As you might have guessed, however, it does not stop there…
An article was recently published authored by, among others, Dr. Timothy Quill and Dr. Thaddeus Pope, both long-time advocates for Physician Assisted Suicide, introduces “a framework that resolves competing ethical and clinical considerations in caring for those with advanced dementia,” which they are calling Minimal Comfort Feeding (MCF).
Basically, the idea is that for patients with advanced dementia, rather than offering them food at, say, mealtimes, we might rather offer them food/drink “only in response to signs of hunger and thirst.”
While we can, partially, applaud their attempt to find an option for oral nutrition and hydration that does not involve actively withholding food and water from those who have lost the ability to ask for it (which is very likely being done even as we write this), we feel confident in concluding that, regardless of the author’s hopes:
- the risk of MCF morphing into actively withholding oral nutrition and hydration is too high for it to be a licit practice, and
- even if MCF was carried out as the authors suggest, it is very likely illicit given that we have a positive duty to feed the hungry.
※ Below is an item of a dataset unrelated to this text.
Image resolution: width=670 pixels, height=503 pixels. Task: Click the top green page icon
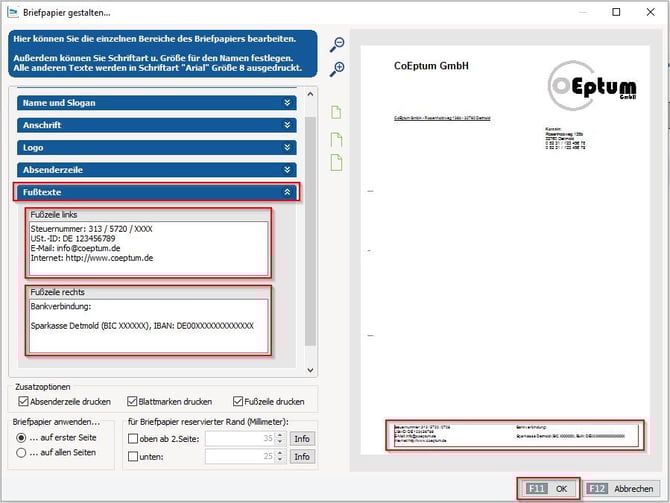pyautogui.click(x=336, y=111)
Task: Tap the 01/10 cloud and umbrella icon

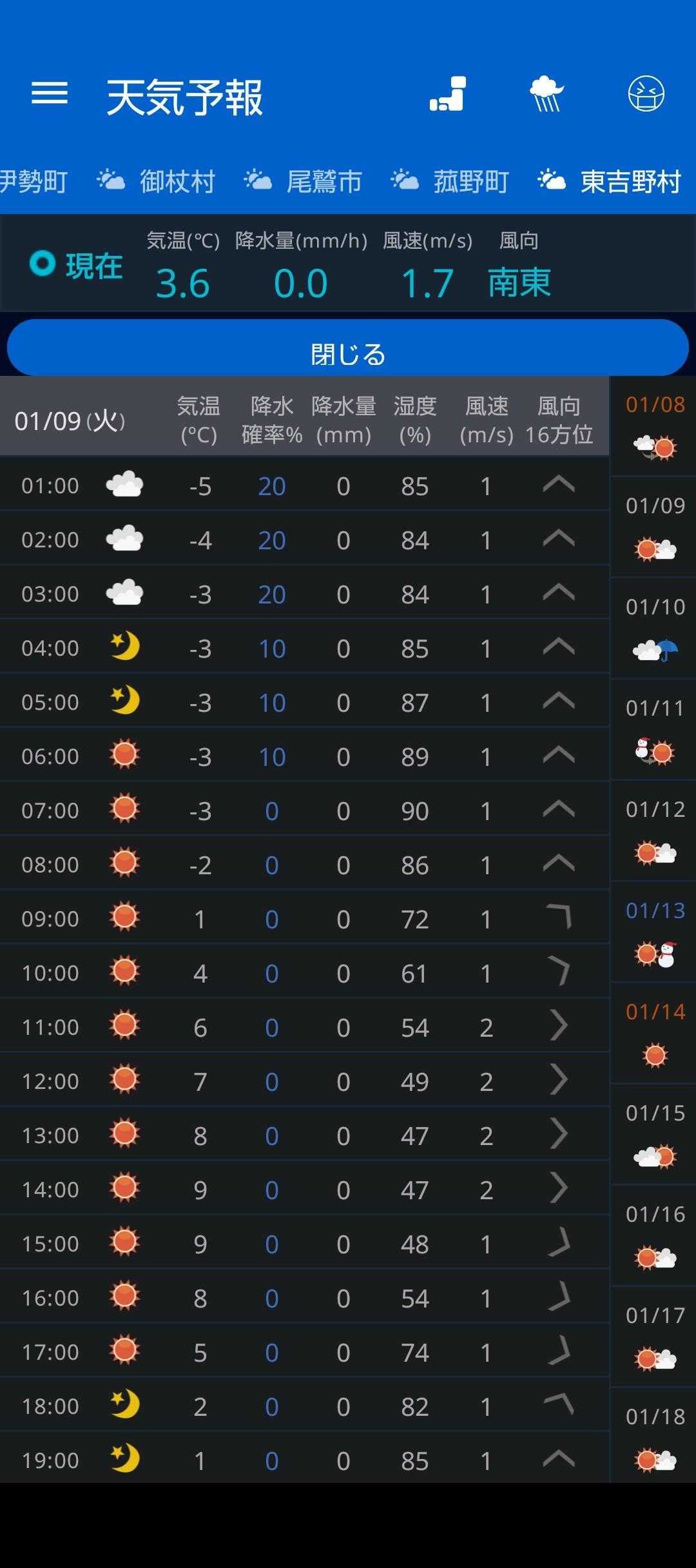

Most assuredly, this positive duty does not extend to “force feeding” (as is made clear in the Catechism), but from that it does not follow that we can forgo offering*
If you would like the full text of the this article, you can request a reprint (PDF) from the corresponding author:
Hope A. Wechkin, MD
12822 124th Lane NE
Kirkland, WA 98034
hawechkin@evergreenhealthcare.org
*While this seems to be true, this should be qualified in that there may come a time in a person’s life where it is clear that he can take no oral nutrition or hydration, that this situation is irreversible, and continuing to offer such has become an undue burden. However, that would seem to be a relatively high bar, and, licit justification for deciding to no longer offer oral nutrition/hydration would not include that the person does “not want to continue living with this illness.”